President Donald Trump signed the embassy waiver on June 1, 2017. The White House meanwhile stated that it did not represent a weakening of his support for Israel. It added that he stood by his promise of moving the embassy. On June 5, 2017, the U.S. Senate unanimously passed a resolution commemorating the 50th anniversary of reunification of Jerusalem by 90–0. The resolution reaffirmed the Jerusalem Embassy Act and called upon the president and all United States officials to abide by its provisions.

On December 6, 2017, President Trump officially recognized Jerusalem as the capital of Israel, and ordered the State Department to begin planning for the relocation of the U.S. Embassy from Tel Aviv to Jerusalem. However, following the announcement, Trump signed an embassy waiver again, delaying the funding cuts as mandated by the Act, by at least six months. Secretary of State Rex Tillerson stated that the relocation process will begin immediately, but that the relocation itself however could take years to complete. Legally, however, the U.S. embassy can be moved at any time outside of the scope of the Act.

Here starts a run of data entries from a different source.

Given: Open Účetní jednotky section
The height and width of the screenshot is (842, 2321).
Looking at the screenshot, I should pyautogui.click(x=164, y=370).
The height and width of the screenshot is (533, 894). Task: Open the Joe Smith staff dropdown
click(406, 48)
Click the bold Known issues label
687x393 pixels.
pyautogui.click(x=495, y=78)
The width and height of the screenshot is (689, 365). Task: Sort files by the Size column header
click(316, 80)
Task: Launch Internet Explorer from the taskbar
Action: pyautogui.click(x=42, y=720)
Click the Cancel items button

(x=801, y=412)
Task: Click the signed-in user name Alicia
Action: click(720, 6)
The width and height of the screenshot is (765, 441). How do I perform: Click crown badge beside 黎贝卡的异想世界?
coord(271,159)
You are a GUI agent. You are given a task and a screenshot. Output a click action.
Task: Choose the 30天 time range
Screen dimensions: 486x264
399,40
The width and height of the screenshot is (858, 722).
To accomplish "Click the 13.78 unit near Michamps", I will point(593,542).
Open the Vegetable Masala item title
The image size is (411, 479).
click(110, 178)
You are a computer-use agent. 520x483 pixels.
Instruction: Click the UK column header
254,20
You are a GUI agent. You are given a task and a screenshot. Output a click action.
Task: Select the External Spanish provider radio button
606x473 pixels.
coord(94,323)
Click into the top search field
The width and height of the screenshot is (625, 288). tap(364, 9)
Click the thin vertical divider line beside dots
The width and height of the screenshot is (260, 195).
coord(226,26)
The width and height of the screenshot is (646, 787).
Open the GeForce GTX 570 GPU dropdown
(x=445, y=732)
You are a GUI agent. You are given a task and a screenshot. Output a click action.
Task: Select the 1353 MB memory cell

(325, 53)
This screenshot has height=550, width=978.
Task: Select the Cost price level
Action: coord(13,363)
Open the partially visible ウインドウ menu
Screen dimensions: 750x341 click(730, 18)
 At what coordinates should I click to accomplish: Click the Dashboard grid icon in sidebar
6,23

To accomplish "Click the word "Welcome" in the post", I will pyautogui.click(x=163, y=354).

On February 23, 2018, Trump announced that the US Embassy in Israel would reopen at the Arnona consular services site of the US Consulate-General in Jerusalem on May 14, 2018, to coincide with the 70th anniversary of the Israeli Declaration of Independence. This announcement was welcomed by the Israeli Prime Minister Benjamin Netanyahu and other Israeli government officials. However, the announcement was condemned by Palestinian officials, including Hanan Ashrawi and chief negotiator Saeb Erekat, as the embassy's reopening will also coincide with the 70th anniversary of the "Nakba".

However, despite the move of the embassy to Jerusalem, President Trump signed on June 4, 2018, an executive order postponing the move of the embassy to Jerusalem, although it had already physically moved to that city. He was required to sign the order since the Jerusalem Embassy Act requires the US ambassador to have a permanent residence in Jerusalem, a condition already fulfilled as of May 8, 2019.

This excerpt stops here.